» TO DO: The result should be the lines from the one holding "Click the Performance page heading" to the final line of the records below, repeated exactly and with no pictures.
====== RECORDS SHOWN ======
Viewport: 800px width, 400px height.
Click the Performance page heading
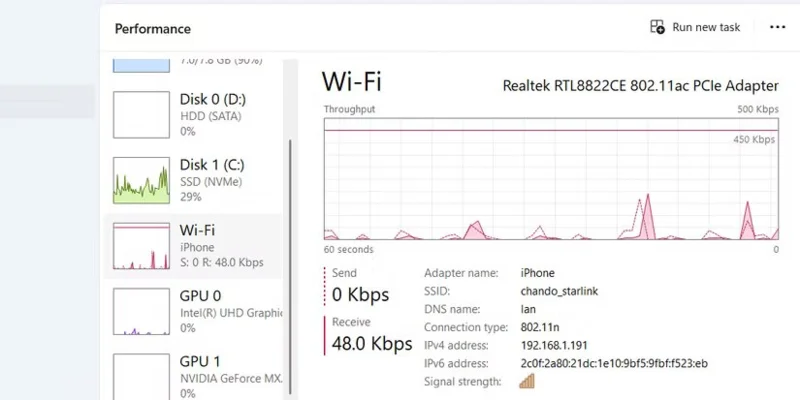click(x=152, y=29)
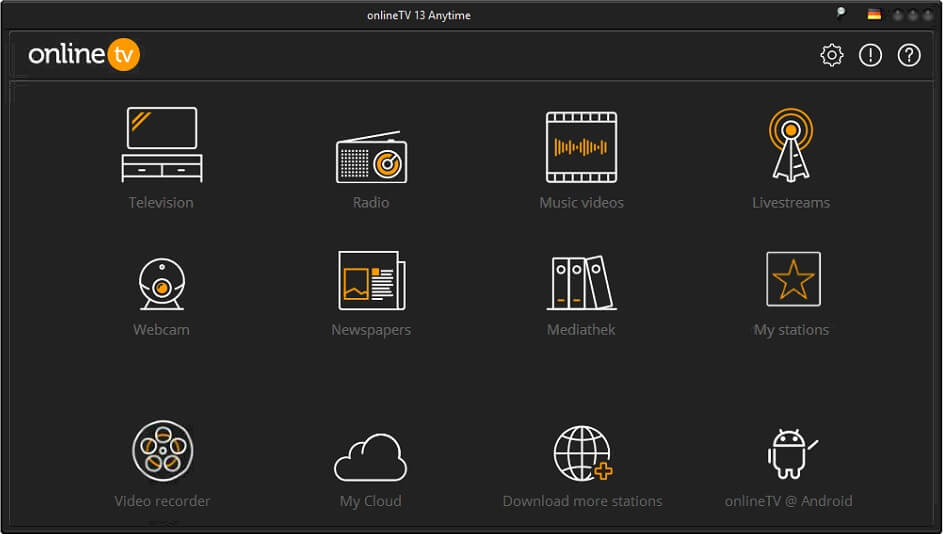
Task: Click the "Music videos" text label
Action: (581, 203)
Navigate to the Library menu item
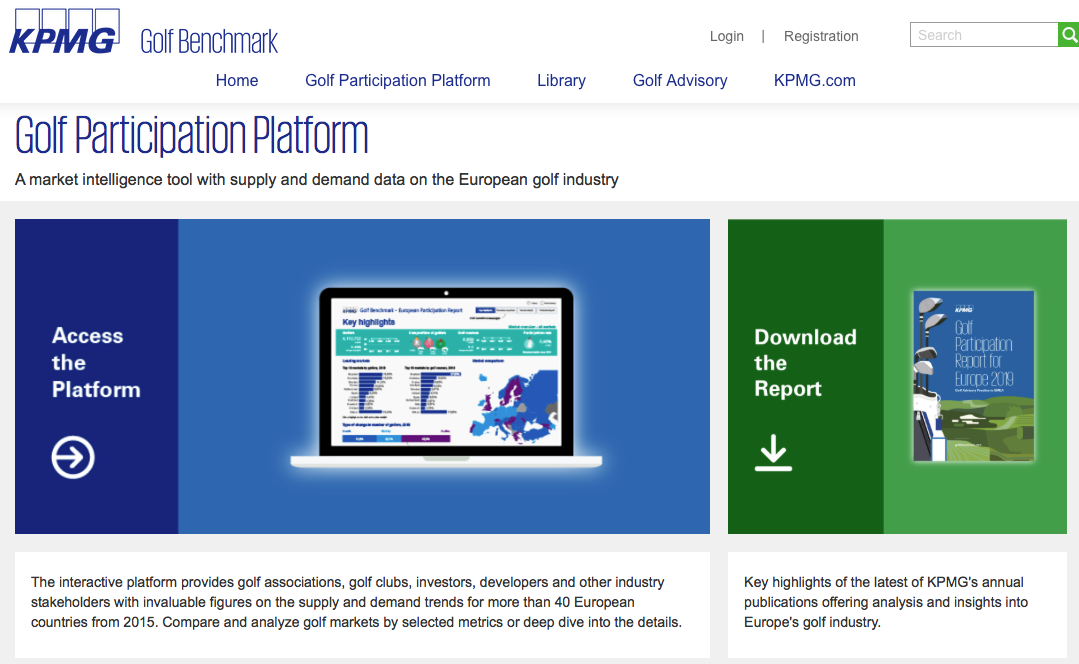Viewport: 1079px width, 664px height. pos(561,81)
======
» OUTPUT OF THE EXERCISE:
Click the Performance page heading
click(x=152, y=29)
Task: Click the "Music videos" text label
Action: (581, 203)
Navigate to the Library menu item
Viewport: 1079px width, 664px height. pos(561,81)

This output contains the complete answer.